Abstract

This study investigated the possible association of nifedipine (NIF) intake and diabetes mellitus (DM) with periodontal destruction. A group of Chinese subjects (N = 1,083, age: 63 +/- 8.7 years) were screened. Three hundred fifty-eight non-smokers with hypertension were selected for the study and were grouped based on DM status as non-DM and DM groups, DM(-) and DM(+) respectively. NIF(+) and NIF(-) indicated NIF intake or not. The groups were further divided: NIF(-)/DM(-) (n = 135); NIF(+)/DM(-) (n = 108); NIF(-)/DM(+) (n = 64); and NIF(+)/DM(+) (n = 51). The periodontal conditions in anterior teeth were assessed using plaque index, sulcus bleeding index, clinical attachment loss (AL), probing depth (PD), and the number of missing teeth. Using analysis of covariance, NIF intake was associated with mean PD and extent of PD > or =4 mm in the non-DM and DM groups. The subjects in the NIF(+)/DM(+) subgroup showed greater mean AL and percentage of sites with AL > or =5 mm and AL > or =7 mm than those in NIF(-)/DM(+) subgroup, whereas no significant difference existed between subjects in NIF(-)/DM(-) and NIF(+)/DM(-) subgroups.
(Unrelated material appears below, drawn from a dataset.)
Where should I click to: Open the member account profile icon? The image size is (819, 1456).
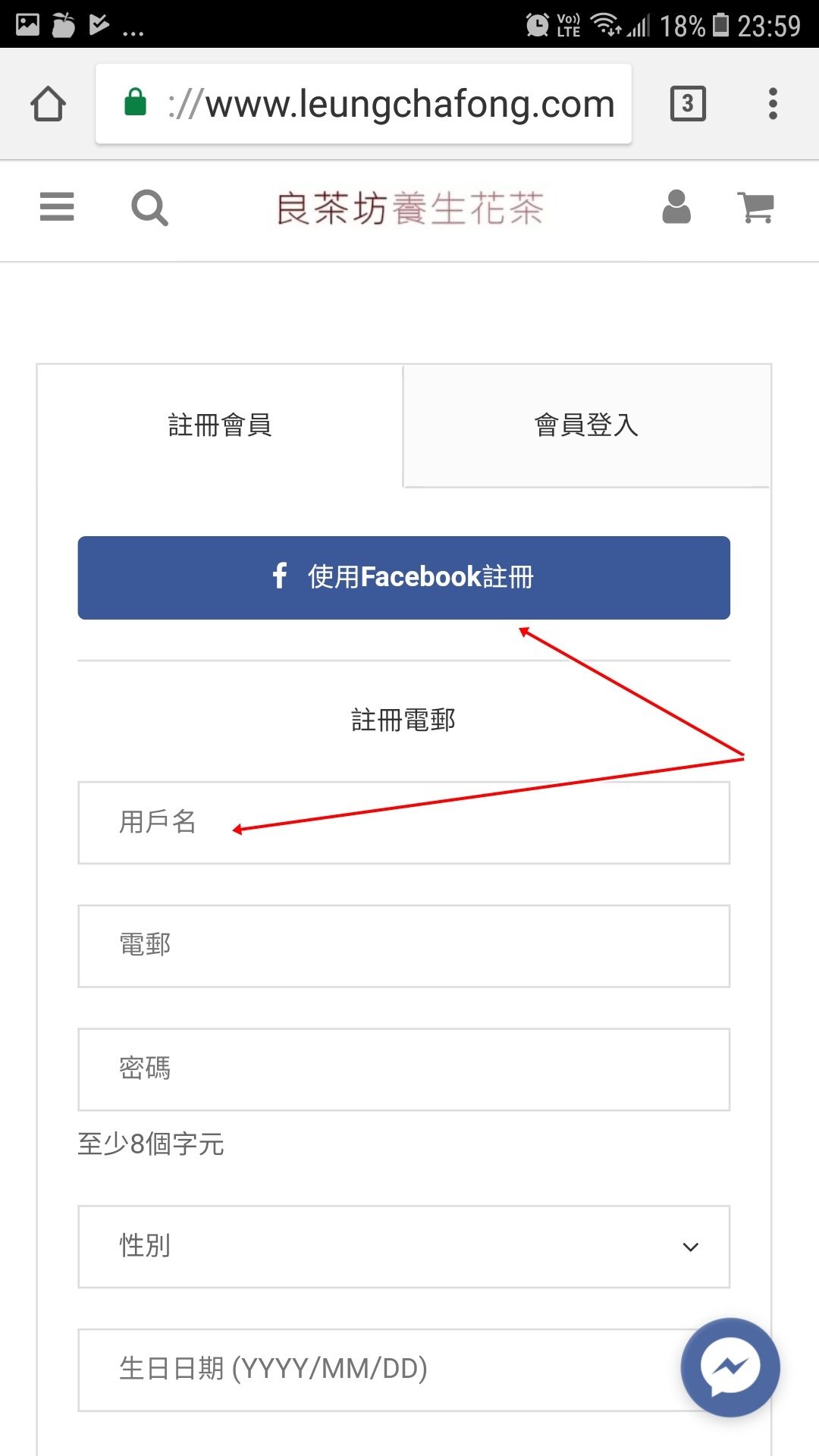point(676,207)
The NIF(+)/DM(+) subgroup exhibited a greater percentage of sites with AL > or =5 mm (35.5%) compared to the other three subgroups (24.7% for NIF[-]/DM[-], P = 0.004; 25.0% for NIF[+]/DM[-], P = 0.007; and 25.2% for NIF[-]/DM[+], P = 0.016). Logistic regression analysis showed that the NIF(+)/DM(+) subgroup had a significantly higher risk for having >10% of sites with AL > or =5 mm compared to the NIF(-)/DM(-) subgroup (odds ratio [OR] = 2.9; 95% confidence interval [CI]: 1.2 to 7.4; P = 0.022), the NIF(+)/DM(-) subgroup (OR = 3.1; 95% CI: 1.2 to 8.1; P = 0.020), and the NIF(-)/DM(+) subgroup (OR = 5.1; CI: 1.8 to 14.3; P = 0.002). NIF intake may increase the risk for periodontal destruction in patients with type 2 DM.